* TASK ITEM
Please repeat, exactly as written, the line containing "At what coordinates" and every line after it through the end of the records below, leaving out any pictures.

Data entries:
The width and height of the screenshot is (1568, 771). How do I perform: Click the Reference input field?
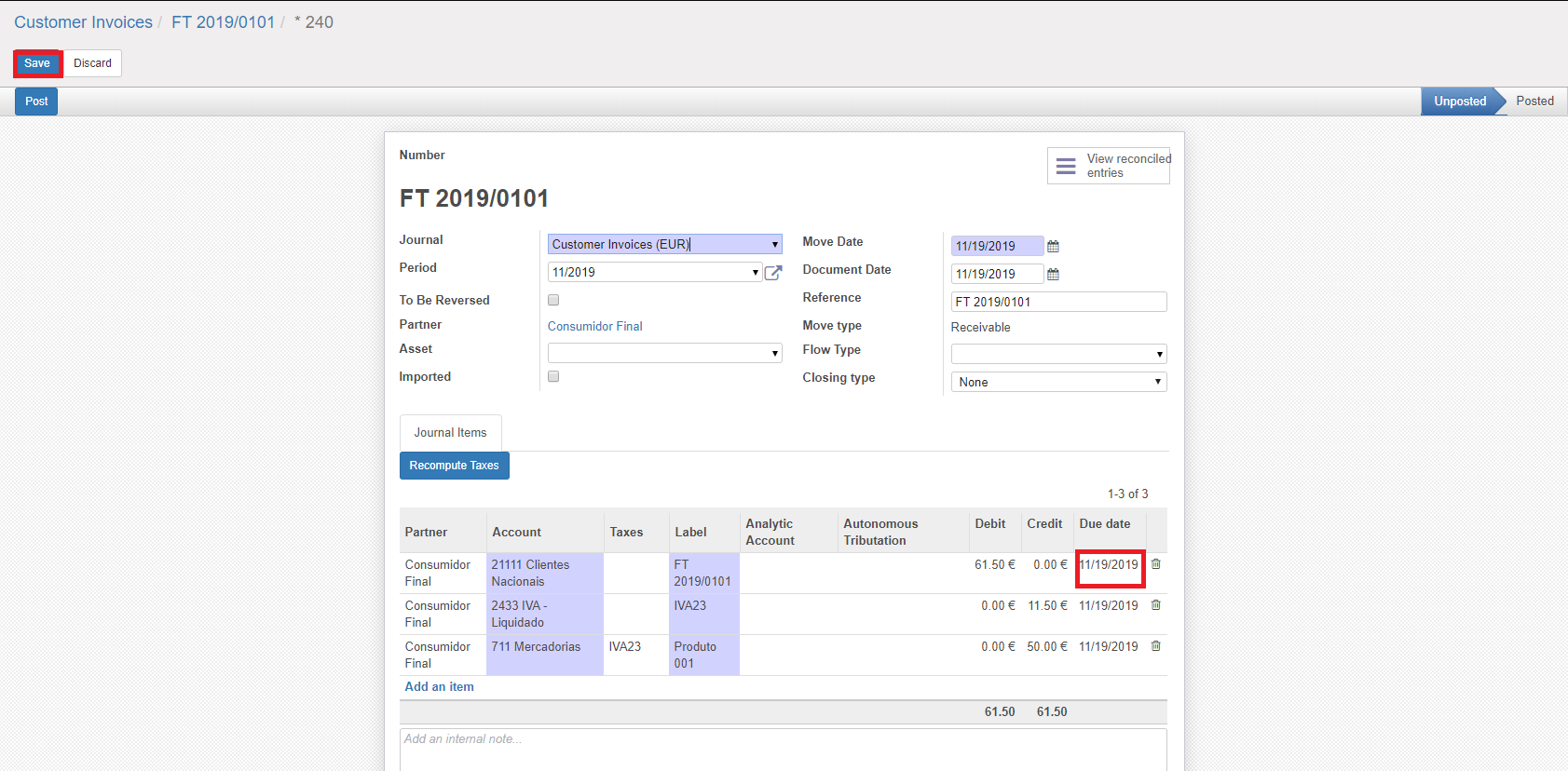(x=1058, y=302)
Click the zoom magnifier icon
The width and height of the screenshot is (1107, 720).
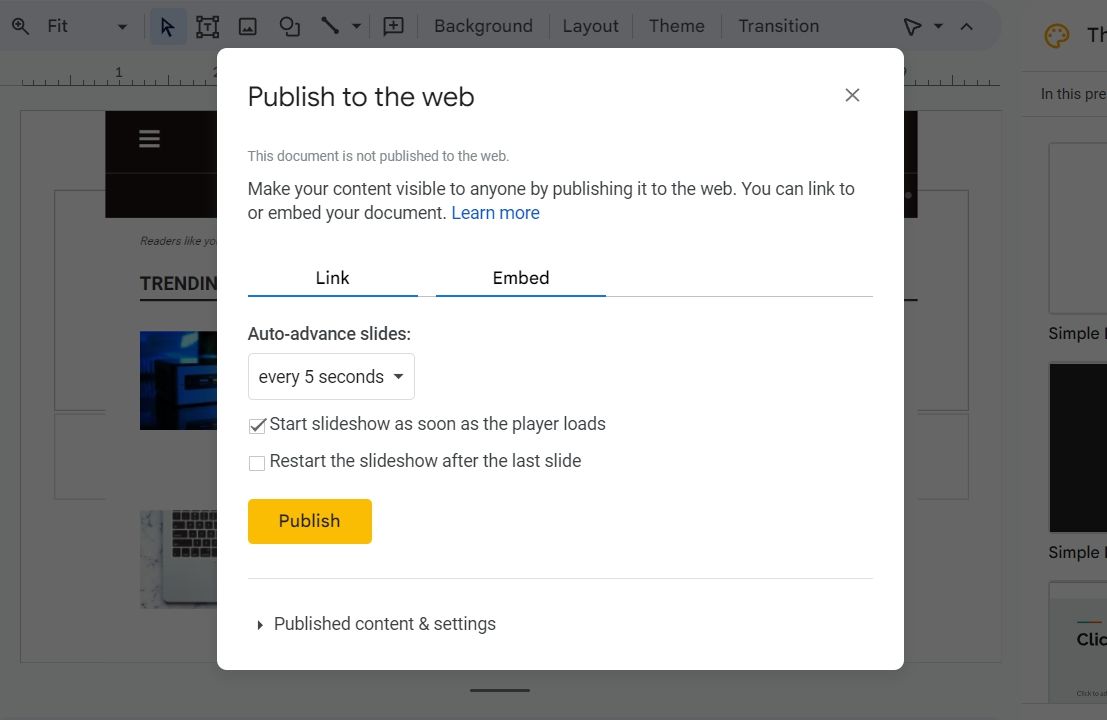tap(20, 26)
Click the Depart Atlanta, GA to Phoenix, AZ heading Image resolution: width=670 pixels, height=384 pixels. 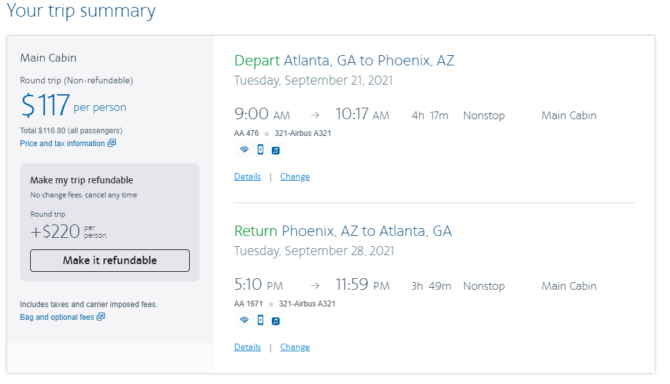pos(344,61)
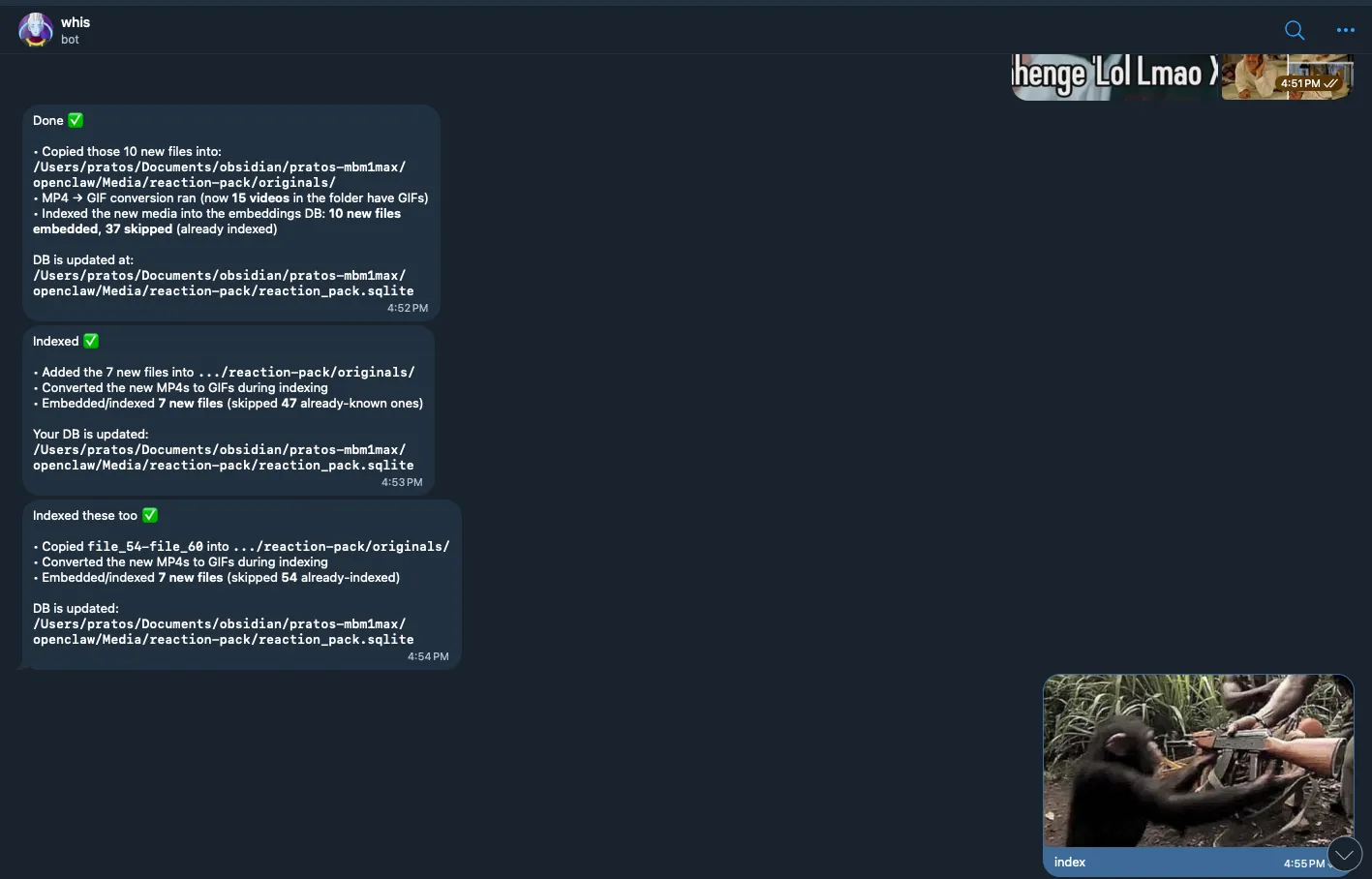This screenshot has height=879, width=1372.
Task: Click the 4:55 PM timestamp on index message
Action: 1303,863
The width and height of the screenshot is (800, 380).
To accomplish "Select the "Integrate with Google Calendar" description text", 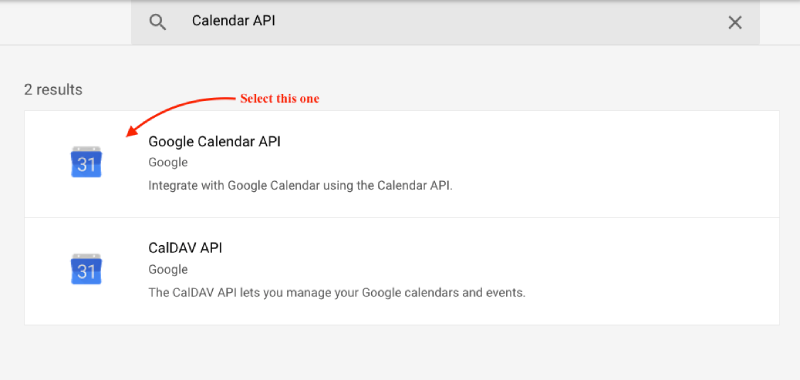I will pyautogui.click(x=301, y=186).
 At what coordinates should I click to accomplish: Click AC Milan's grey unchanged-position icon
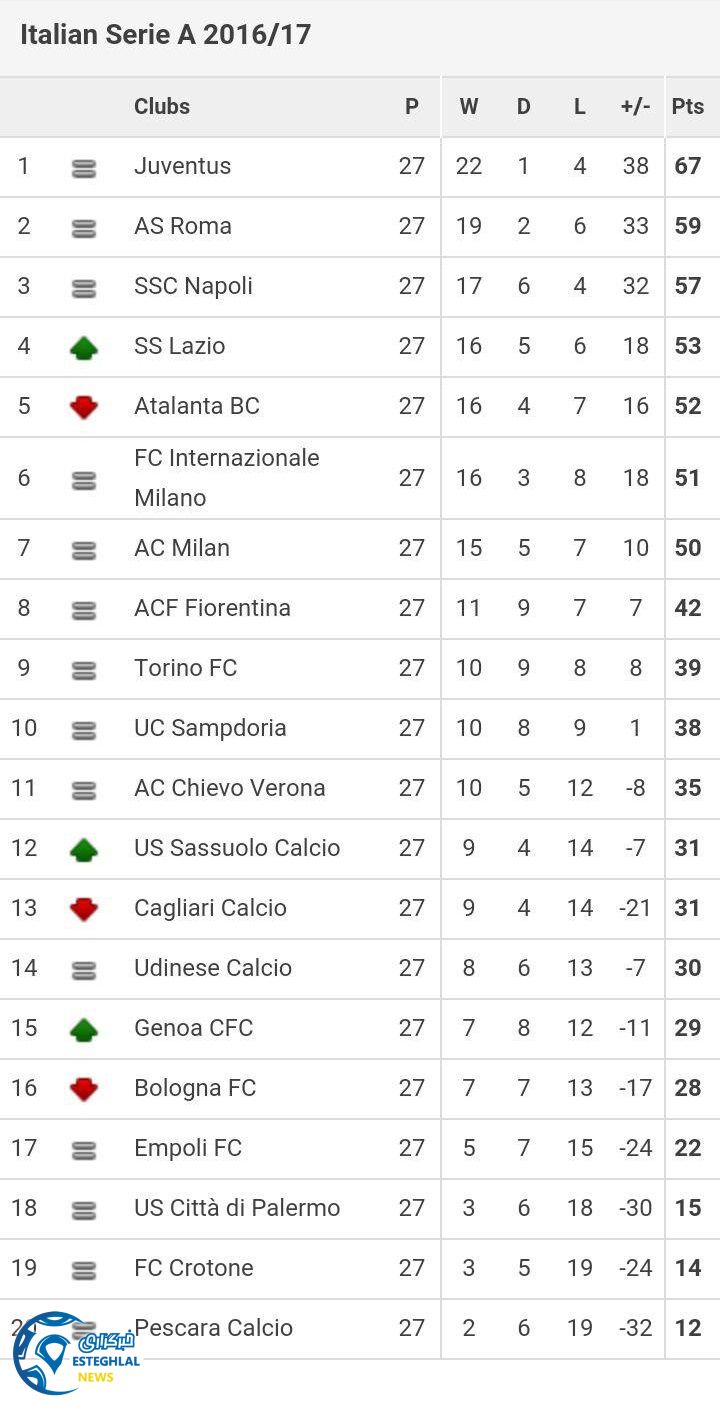click(x=84, y=550)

* ANSWER BELOW
 At what coordinates should I click to accomplish: Click AC Milan's grey unchanged-position icon
click(x=84, y=550)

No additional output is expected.